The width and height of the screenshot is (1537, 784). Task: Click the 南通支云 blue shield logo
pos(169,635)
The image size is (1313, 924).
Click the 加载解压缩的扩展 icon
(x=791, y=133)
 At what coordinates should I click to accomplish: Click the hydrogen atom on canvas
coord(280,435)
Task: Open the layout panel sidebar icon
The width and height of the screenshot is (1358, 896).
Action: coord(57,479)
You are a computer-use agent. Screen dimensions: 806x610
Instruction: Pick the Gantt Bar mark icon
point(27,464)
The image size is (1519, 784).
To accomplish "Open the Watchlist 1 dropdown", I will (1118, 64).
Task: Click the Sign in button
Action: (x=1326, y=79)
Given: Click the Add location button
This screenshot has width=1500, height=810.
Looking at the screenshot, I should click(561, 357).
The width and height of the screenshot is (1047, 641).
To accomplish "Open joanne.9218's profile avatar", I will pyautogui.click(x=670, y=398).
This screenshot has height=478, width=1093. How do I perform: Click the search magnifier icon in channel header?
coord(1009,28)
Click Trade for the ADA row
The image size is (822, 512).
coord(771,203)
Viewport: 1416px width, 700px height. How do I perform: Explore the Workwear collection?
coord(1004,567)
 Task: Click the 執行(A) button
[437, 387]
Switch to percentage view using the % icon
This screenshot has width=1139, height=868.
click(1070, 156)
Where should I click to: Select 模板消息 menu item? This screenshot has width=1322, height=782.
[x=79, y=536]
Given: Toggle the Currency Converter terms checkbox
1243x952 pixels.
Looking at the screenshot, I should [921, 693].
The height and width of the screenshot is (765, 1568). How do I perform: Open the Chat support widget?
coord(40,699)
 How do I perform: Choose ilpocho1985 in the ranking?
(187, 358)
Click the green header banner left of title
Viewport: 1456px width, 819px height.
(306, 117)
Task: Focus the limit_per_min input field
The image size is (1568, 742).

┄┄┄┄┄┄┄┄┄┄

◆ BRIEF ◆
The line with "1243x952 pixels.", the last line of the data above, and every line between them should be duplicated exactly, with nothing else.

◆ YOUR RESPONSE ◆
1243x952 pixels.
Looking at the screenshot, I should [921, 693].
The height and width of the screenshot is (765, 1568). How do I perform: Open the Chat support widget?
coord(40,699)
 How do I perform: Choose ilpocho1985 in the ranking?
(187, 358)
Click the green header banner left of title
Viewport: 1456px width, 819px height.
(306, 117)
Task: Focus the limit_per_min input field
The image size is (1568, 742).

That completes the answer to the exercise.